→ What the exercise asks
Extract, word for word, the part of the items below that opens with the line containing "The image size is (870, 630)." and closes with the line containing "tap(313, 12)", including both of those lines. Omit the pictures.

→ Available data
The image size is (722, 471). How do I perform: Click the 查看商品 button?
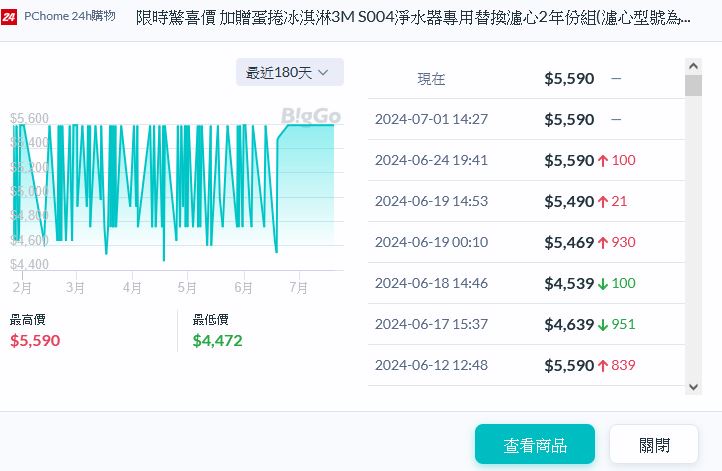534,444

--

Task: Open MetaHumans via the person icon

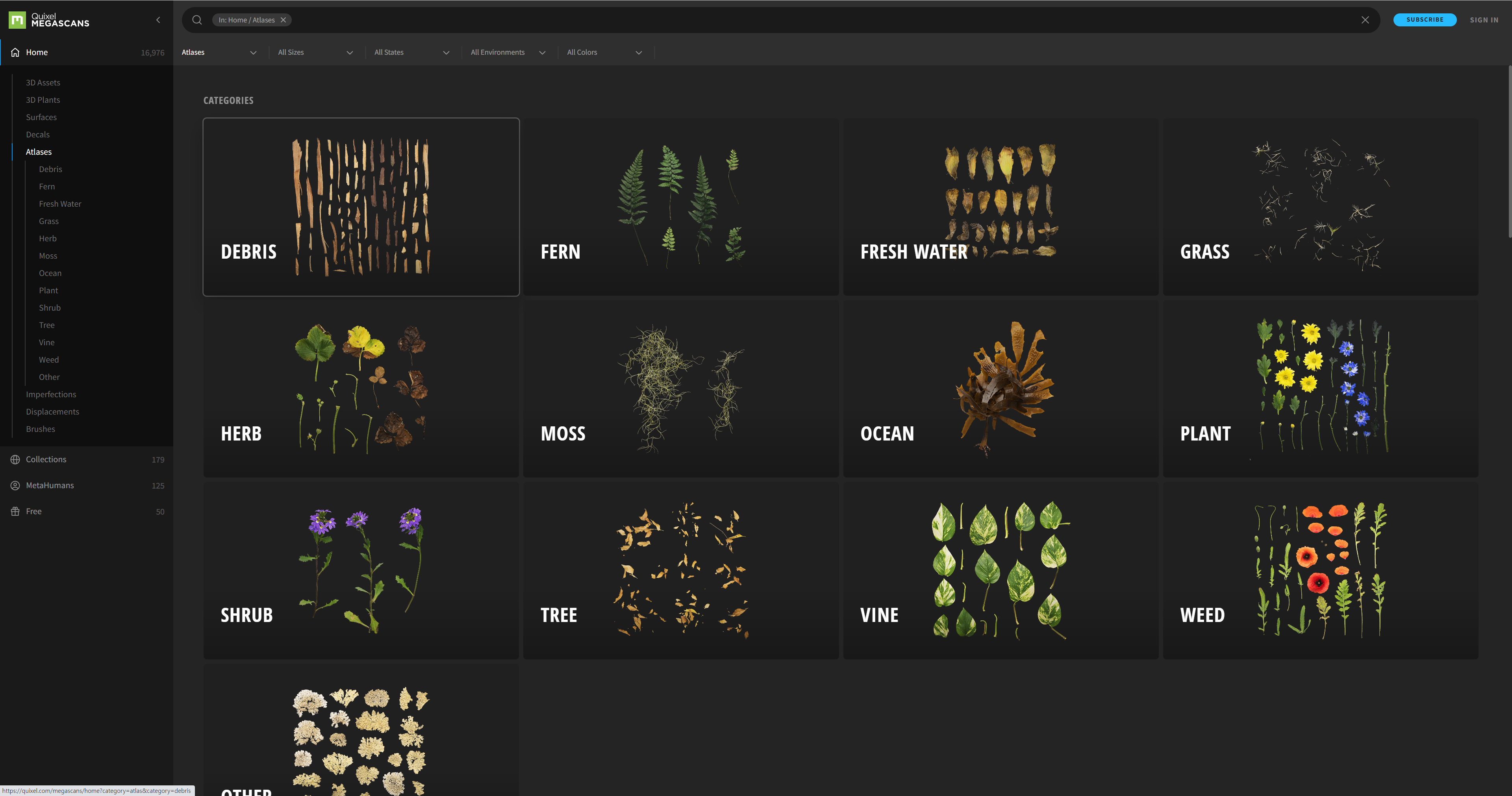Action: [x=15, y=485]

--

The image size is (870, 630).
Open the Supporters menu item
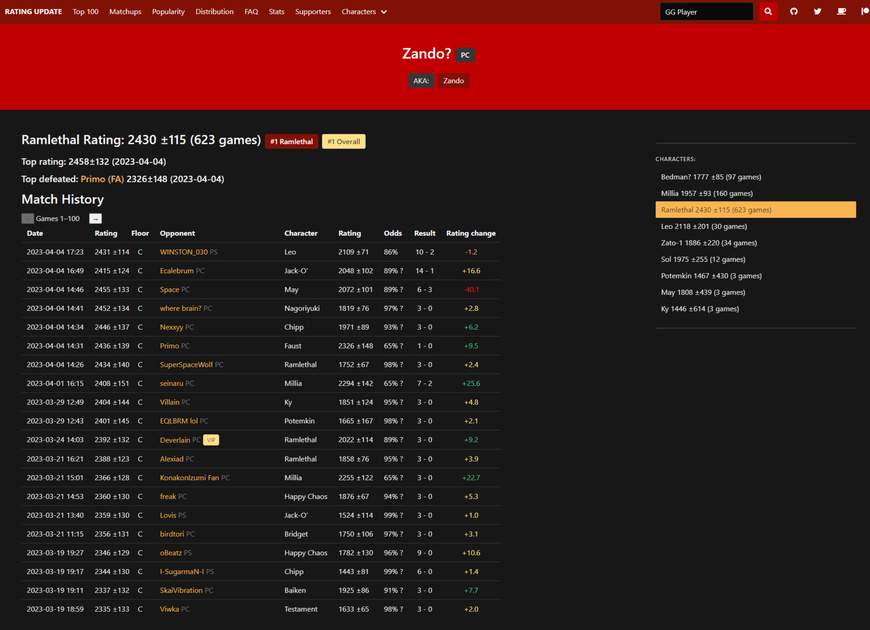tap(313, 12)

→ Answer below
The image size is (870, 630).
Open the Supporters menu item
tap(313, 12)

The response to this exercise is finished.